14.1         All claims by the Executive for benefits under this Agreement shall be directed to and determined by the Board and shall be in writing.  Any denial by the Board of a claim for benefits under this Agreement shall be delivered to the Executive in writing and shall set forth the specific reasons for the denial and the specific provisions of this Agreement relied upon.  The Board shall afford a reasonable opportunity to the Executive for a review of the decision denying a claim and shall further allow the Executive to appeal to the Board a decision of the Board within sixty (60) days after notification by the Board that the Executive's claim has been denied.  Notwithstanding the above, in the event of any dispute, any decision by the Board hereunder shall be subject to a de novo review by the arbitrator.

14.2         Any further dispute or controversy arising under or in connec­tion with this Agreement shall be settled exclusively by arbitration in the city and state of the Executive's principal residence as of the date of the Change in Control, in accordance with the rules of the American Arbitration Association then in effect; provided, however, that the evidentiary standards set forth in this Agreement shall apply.  Judgment may be entered on the arbitrator's award in any court having jurisdiction.
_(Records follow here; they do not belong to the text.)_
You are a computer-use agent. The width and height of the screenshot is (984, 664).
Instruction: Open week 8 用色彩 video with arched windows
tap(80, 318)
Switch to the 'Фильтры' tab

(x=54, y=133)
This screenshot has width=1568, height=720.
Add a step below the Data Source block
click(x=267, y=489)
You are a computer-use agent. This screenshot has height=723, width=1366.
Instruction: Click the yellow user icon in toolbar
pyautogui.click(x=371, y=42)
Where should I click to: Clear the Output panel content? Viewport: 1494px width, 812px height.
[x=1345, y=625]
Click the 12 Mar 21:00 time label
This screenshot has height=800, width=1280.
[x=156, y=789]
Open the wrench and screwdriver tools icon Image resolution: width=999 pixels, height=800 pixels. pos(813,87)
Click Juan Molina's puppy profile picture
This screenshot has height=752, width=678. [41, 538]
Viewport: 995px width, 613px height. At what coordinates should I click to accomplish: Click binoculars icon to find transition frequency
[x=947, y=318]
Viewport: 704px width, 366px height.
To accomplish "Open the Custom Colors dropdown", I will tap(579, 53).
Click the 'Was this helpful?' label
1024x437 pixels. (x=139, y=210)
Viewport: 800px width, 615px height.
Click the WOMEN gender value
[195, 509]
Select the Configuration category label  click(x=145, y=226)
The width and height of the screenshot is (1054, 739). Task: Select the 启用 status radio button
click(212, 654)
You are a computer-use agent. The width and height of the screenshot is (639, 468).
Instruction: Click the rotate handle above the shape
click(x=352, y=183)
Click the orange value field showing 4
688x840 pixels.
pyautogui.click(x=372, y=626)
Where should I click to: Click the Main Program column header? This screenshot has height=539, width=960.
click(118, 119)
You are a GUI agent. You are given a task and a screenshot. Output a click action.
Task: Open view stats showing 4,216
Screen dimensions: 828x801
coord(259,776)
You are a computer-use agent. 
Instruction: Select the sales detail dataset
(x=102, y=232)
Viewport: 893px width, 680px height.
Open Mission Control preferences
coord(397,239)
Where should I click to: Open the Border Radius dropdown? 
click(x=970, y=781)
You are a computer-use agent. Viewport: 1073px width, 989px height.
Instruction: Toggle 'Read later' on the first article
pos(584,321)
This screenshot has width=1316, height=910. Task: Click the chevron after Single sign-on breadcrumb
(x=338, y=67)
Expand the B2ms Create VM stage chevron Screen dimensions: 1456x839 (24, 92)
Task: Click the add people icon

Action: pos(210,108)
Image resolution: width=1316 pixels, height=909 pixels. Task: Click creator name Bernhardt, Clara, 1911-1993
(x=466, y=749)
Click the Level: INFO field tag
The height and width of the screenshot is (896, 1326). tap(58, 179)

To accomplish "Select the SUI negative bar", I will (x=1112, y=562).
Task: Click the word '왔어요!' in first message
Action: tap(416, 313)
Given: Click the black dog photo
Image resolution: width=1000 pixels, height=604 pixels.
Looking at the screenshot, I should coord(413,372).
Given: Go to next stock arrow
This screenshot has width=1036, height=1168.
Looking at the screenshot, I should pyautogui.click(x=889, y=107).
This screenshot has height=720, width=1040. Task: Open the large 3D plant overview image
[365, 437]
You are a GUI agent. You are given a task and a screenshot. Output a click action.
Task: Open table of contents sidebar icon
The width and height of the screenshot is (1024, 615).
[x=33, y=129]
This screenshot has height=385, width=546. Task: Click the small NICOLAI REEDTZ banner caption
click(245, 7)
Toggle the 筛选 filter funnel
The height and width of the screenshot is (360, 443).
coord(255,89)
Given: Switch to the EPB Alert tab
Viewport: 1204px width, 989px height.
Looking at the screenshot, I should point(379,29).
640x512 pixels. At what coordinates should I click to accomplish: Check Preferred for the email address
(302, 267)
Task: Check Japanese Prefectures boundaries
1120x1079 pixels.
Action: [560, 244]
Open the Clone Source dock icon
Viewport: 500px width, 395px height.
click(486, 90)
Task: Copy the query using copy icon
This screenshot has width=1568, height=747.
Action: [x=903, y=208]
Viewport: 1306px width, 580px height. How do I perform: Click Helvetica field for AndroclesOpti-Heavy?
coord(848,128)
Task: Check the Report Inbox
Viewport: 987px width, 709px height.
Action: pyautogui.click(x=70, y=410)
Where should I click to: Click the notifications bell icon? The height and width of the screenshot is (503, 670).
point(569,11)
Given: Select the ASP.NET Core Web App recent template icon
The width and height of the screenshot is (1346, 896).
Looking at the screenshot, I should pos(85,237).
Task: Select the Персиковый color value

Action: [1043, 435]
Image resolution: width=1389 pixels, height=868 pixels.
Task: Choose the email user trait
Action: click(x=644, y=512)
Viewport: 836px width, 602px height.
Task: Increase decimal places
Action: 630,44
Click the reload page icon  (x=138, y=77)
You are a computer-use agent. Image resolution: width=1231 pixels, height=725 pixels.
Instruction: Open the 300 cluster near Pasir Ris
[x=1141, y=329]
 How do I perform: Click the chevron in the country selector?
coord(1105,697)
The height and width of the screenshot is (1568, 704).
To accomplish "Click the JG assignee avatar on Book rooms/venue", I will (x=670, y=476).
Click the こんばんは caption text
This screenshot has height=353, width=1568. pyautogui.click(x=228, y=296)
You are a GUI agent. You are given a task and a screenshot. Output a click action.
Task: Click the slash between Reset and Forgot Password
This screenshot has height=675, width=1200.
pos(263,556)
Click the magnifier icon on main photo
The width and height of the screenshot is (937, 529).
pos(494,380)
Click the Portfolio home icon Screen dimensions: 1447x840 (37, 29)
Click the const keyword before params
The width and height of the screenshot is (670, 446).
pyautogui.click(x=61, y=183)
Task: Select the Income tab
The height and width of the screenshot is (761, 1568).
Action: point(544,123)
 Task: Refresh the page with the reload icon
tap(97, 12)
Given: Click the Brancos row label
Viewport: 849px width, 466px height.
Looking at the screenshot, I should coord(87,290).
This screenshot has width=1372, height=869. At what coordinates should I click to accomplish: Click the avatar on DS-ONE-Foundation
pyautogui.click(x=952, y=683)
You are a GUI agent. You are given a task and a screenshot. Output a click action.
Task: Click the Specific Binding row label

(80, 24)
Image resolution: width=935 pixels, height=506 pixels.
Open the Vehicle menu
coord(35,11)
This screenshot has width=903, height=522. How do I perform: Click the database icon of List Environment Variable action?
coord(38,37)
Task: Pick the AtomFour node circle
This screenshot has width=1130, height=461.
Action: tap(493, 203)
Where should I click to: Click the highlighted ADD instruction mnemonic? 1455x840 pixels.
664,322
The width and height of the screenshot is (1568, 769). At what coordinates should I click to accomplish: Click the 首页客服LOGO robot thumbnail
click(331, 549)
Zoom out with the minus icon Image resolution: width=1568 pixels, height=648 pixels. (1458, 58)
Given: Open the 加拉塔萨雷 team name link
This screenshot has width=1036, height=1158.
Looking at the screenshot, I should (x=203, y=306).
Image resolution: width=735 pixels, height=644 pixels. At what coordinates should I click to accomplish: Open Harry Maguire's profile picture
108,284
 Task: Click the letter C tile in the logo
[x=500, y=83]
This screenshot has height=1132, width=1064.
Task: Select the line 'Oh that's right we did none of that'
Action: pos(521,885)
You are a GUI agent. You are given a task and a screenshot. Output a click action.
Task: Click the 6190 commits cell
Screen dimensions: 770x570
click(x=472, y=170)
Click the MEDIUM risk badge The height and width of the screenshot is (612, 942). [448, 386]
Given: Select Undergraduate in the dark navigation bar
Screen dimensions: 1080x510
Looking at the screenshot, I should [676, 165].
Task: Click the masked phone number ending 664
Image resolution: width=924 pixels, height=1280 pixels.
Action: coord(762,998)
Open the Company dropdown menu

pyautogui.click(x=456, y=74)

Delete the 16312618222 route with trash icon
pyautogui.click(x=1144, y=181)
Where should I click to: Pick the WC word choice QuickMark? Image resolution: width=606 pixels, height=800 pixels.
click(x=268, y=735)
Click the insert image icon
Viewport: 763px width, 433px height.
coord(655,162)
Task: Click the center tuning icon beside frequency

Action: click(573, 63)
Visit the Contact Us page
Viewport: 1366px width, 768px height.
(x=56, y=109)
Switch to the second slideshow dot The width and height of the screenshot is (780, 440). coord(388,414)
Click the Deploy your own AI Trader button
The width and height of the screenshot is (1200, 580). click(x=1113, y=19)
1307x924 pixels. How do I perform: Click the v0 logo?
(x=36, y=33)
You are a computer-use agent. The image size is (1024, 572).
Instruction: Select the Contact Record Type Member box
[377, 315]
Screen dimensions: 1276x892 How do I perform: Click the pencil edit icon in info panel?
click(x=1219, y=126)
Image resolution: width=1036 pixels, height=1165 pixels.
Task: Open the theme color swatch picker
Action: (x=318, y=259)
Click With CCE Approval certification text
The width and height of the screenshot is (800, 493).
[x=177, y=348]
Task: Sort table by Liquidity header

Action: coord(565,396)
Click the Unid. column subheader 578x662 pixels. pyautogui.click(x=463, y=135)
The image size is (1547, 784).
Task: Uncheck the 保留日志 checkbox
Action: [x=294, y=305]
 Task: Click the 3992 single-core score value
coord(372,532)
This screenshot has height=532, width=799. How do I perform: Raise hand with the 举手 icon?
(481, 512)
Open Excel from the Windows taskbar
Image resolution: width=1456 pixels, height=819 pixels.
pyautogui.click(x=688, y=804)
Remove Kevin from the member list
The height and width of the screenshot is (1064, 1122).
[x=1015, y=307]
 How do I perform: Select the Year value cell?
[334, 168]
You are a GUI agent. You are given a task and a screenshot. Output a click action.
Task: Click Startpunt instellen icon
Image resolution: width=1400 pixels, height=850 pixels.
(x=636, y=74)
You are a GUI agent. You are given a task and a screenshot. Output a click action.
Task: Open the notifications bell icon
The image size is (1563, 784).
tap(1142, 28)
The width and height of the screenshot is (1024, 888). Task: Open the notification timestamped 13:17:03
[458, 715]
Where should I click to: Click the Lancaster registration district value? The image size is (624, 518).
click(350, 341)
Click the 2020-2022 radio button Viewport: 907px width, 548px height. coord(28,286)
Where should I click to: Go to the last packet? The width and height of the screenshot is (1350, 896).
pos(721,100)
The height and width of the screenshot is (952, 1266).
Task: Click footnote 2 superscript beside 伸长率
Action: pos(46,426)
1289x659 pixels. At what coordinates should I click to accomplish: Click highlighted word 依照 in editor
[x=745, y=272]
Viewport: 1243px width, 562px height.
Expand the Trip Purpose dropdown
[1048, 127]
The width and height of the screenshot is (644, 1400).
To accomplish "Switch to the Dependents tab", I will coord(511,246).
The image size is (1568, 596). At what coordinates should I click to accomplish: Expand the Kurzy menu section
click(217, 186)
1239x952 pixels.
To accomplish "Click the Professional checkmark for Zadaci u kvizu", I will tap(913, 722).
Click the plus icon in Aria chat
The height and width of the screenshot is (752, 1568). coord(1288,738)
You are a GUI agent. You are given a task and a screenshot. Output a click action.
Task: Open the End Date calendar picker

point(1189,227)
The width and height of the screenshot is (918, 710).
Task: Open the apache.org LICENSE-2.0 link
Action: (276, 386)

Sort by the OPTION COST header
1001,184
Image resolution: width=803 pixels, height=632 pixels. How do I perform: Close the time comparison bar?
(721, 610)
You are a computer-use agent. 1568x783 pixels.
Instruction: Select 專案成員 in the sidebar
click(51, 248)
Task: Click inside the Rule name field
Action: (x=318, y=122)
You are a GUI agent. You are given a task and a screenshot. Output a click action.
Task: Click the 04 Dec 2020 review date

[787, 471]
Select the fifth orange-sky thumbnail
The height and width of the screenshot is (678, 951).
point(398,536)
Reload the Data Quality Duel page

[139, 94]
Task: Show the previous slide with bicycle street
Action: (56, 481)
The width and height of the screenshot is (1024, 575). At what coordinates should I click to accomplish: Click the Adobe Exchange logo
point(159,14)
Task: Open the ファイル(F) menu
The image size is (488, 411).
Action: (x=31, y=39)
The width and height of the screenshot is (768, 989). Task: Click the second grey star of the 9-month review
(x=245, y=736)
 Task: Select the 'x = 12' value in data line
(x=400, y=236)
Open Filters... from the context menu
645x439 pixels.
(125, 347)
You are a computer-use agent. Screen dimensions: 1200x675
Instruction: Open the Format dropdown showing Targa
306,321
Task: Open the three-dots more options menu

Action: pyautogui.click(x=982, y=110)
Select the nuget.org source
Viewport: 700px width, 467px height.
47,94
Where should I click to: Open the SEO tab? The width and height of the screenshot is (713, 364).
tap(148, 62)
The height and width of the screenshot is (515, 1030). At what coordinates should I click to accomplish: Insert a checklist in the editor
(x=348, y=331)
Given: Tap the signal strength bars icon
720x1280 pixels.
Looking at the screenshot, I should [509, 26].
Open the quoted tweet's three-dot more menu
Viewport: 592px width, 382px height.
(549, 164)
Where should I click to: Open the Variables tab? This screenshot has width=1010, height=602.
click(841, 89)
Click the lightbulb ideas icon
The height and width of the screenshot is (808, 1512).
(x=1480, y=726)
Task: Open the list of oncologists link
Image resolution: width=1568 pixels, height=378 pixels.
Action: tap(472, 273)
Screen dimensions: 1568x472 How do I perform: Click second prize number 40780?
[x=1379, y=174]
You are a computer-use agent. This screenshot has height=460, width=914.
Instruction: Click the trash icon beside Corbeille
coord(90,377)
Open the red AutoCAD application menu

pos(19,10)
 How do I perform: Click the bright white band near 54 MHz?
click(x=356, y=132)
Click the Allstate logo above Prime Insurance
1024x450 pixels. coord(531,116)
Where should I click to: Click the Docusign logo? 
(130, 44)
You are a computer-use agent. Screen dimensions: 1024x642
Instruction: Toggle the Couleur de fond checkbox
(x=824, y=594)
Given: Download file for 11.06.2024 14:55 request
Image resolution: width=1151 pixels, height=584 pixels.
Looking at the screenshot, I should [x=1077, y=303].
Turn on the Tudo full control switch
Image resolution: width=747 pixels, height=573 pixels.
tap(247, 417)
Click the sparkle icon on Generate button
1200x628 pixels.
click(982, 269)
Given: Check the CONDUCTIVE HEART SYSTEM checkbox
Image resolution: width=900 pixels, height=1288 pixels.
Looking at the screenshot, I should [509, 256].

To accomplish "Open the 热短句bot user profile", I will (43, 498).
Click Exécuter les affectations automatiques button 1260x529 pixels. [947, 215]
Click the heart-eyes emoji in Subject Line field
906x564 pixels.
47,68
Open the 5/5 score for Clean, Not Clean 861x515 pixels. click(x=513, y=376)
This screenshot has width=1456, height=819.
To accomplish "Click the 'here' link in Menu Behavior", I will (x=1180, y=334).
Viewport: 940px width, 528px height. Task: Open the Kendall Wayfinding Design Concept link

15.            Section 409A.   The intent of the parties is that payments and benefits under this Agreement comply with section 409A of the Code to the extent subject thereto or be exempt therefrom, and, accordingly, to the maximum extent permitted, this Agreement shall be interpreted and administered to be in compliance therewith.  Notwithstanding anything contained herein to the contrary, to the extent required to avoid the application of an accelerated or additional tax under section 409A of the Code, the Executive shall not be considered to have terminated employment with the Company for purposes of this Agreement until such time as the Executive is considered to have incurred a "separation from service" from the Company within the meaning of section 409A of the Code.  Each amount to be paid or benefit to be provided under this Agreement shall be construed as a separately identified payment for purposes of section 409A of the Code, and any payments that are due within the "short term deferral period" as defined in section 409A of the Code shall not be treated as deferred compensation unless applicable law requires otherwise.  To the extent required to avoid the application of an accelerated or additional tax under section 409A of the Code, amounts that would otherwise be payable and benefits that would otherwise be provided pursuant to this Agreement during the six-month period immediately following the Executive's termination of employment shall instead be paid on the first business day after the date that is six months following the Executive's termination of employment (or upon the Executive's death, if earlier).  To the extent required to avoid an accelerated or additional tax under section 409A of the Code, amounts reimbursable to Executive under this Agreement shall be paid to Executive on or before the last day of the year following the year in which the expense was incurred and the amount of expenses eligible for reimbursement (and in-kind benefits provided to Executive) during any one year may not affect amounts reimbursable or provided in any subsequent year.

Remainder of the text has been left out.